* START Text section *
Another work conducted in mortar specimens at the laboratory, in which the author of the present paper participated, is that of [14], which was later treated statistically [15]. In this work, it was concluded that it is the steel potential which controls the chloride threshold as illustrated by Pourbaix [16]. All the other variables identified first influence the steel potential, in particular, the oxygen content. As a consequence, it was found that for potential values more anodic than −200 mV_SCE, the chloride threshold is more or less constant. These values more positive than −200 mV_SCE follow a normal distribution [15] with a mean of 0.70% of chloride by cement weight with a standard deviation of 0.20%, which results in a CoV of 28.6%. For potential values more cathodic than the −200 mV_SCE, a log-normal distribution with a mean value of 1.53% with a standard deviation of 0.53% (CoV = 34.6%) was found.
* END Text section *
What you need to do
A. Answer these questions from the chloride threshold passage, one answer per line, marked (i), (ii) and (iii) to match:
(i) What does the work conclude controls the chloride threshold?
(ii) For potential values more positive than −200 mV_SCE, what are the mean and standard deviation of the chloride threshold?
(iii) What coefficient of variation is given for potential values more cathodic than −200 mV_SCE?
B. Decide whether each statement agrees with the chloride threshold passage. Answer yes or no, and quote the words from the passage that decide it:
(i) The work on mortar specimens was later treated statistically.
(ii) For potential values more anodic than −200 mV_SCE, the chloride threshold varies widely.
(iii) A normal distribution was found for potential values more cathodic than −200 mV_SCE.
C. Please extend the chloride threshold passage with a few sentences that pick up after its final sentence.
* START Dataset excerpt *
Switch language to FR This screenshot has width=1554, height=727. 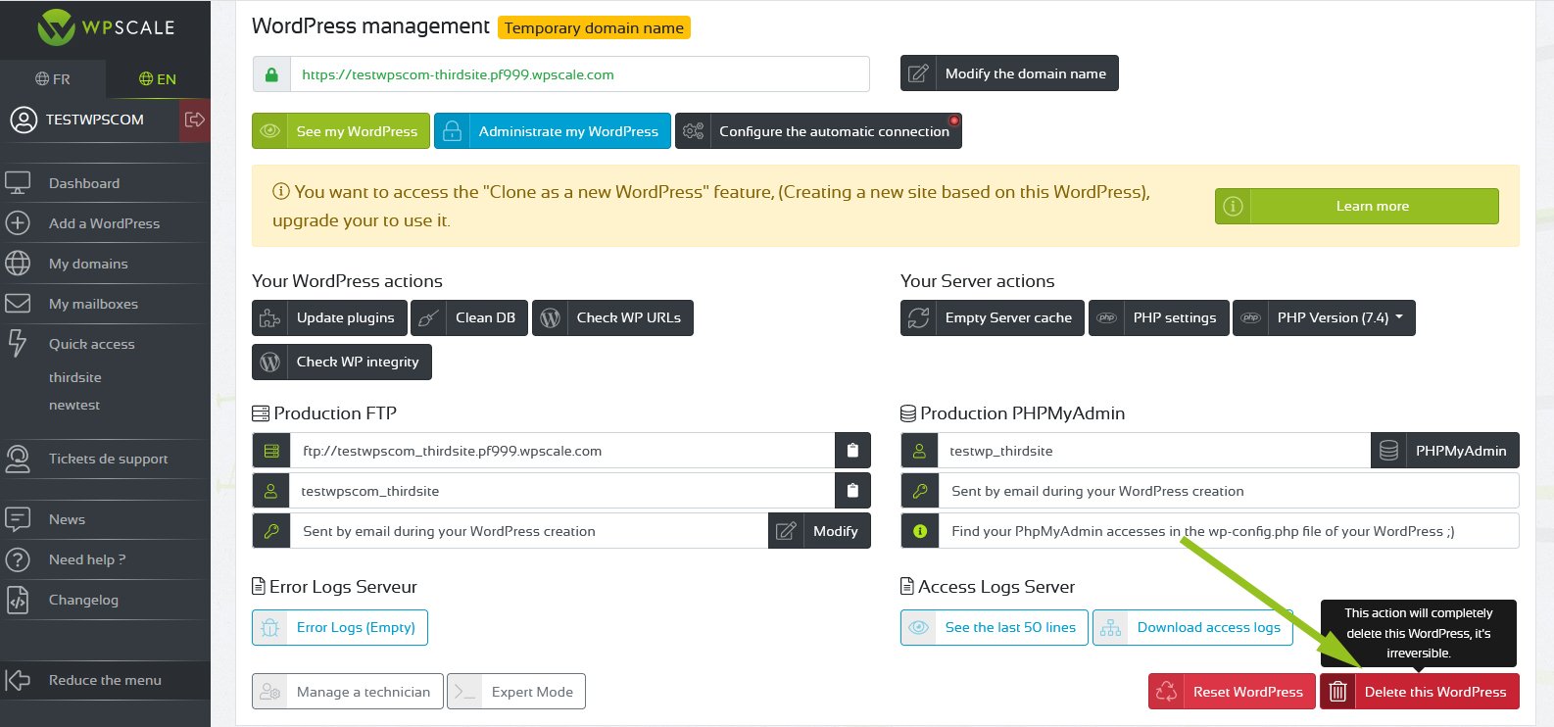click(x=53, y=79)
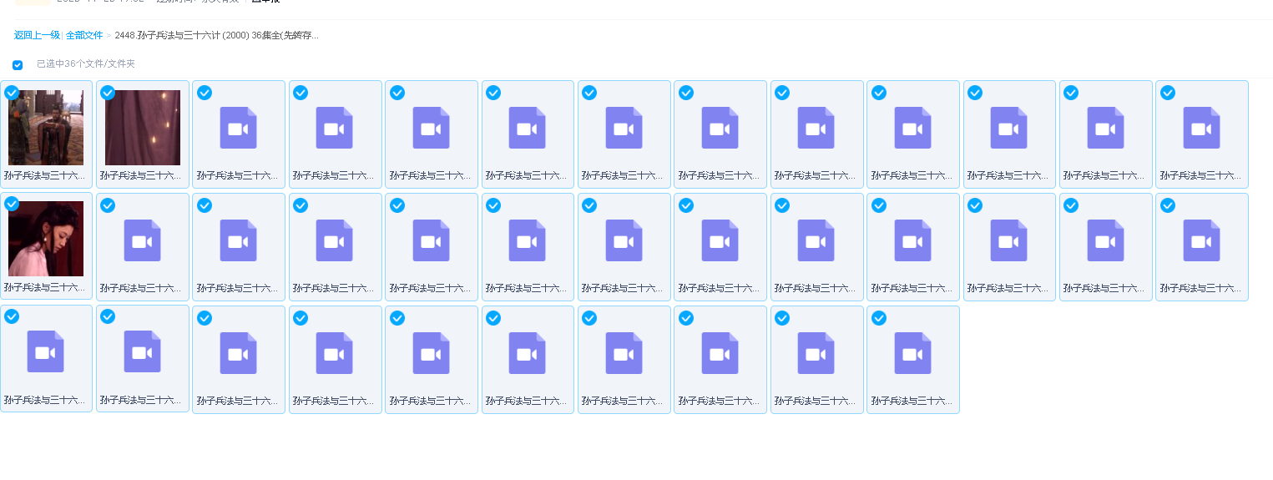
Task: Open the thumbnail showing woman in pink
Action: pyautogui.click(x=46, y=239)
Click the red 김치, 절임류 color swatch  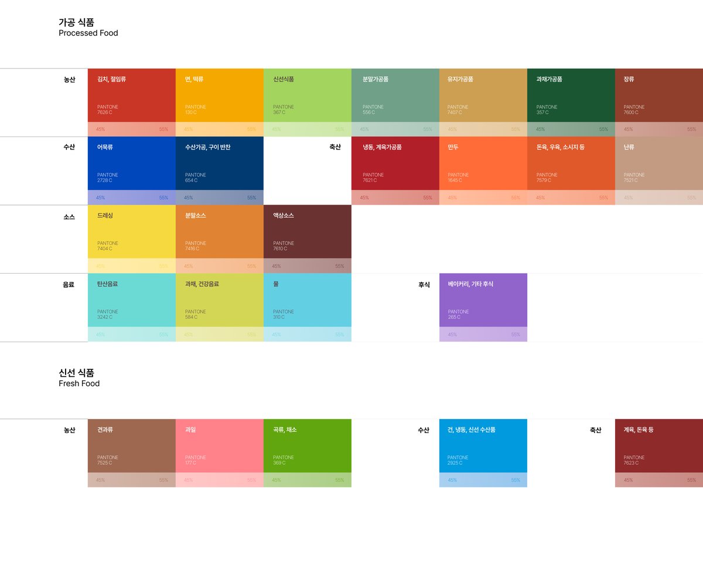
* END Dataset excerpt *
Responses to the exercise
A.
(i) The steel potential.
(ii) A mean of 0.70% of chloride by cement weight, with a standard deviation of 0.20%.
(iii) 34.6%.

B.
(i) Yes: "which was later treated statistically [15]"
(ii) No: "the chloride threshold is more or less constant"
(iii) No: "a log-normal distribution with a mean value of 1.53% with a standard deviation of 0.53% (CoV = 34.6%) was found"

C.
With respect to the chloride threshold, the work in the laboratory from [17], which was first cited in Duracrete project [18] with a distribution with a mean value of 0.48% by cement weight and a standard deviation of 0.15% (CoV = 31%), must be mentioned. This distribution was later incorporated into the fib Bulletin 34 [10] with the same standard deviation, but an averaged value of 0.6% [19], with no justification on the shift of the average value from 0.5% to 0.6%. The confusion created by the differences among authors when citing the work of [17] must also be remarked upon: thus, it is mentioned in [15] that [17] gives an averaged value of 0.5% and a standard deviation of 0.18% (CoV = 36%), in [20] that it gives an averaged value of 0.48% and a standard deviation of 0.15% (CoV = 0.31%) and in [21] an averaged value of 0.50 and standard deviation of 0.22 (CoV = 44%). Other relevant works were made at laboratory level and not repeated here because they can be found referred in [14]. More recently, data in the laboratory has been made by [8], finding a higher average value of the chloride threshold with a larger standard deviation, although the tests were made by natural diffusion testing. The reasons for these higher values were mentioned, but not explained.

1.1.2. Real Structures

The most comprehensive work to obtain chloride threshold values in bridges has been made in Norway [5]. A particular structure, where sensors were placed in a log-normal distribution with a mean value for critical chloride content of 0.77% by weight of cement (or 0.12% Cl⁻ by weight of concrete mass) and a coefficient of variation of 32%, was found in that work.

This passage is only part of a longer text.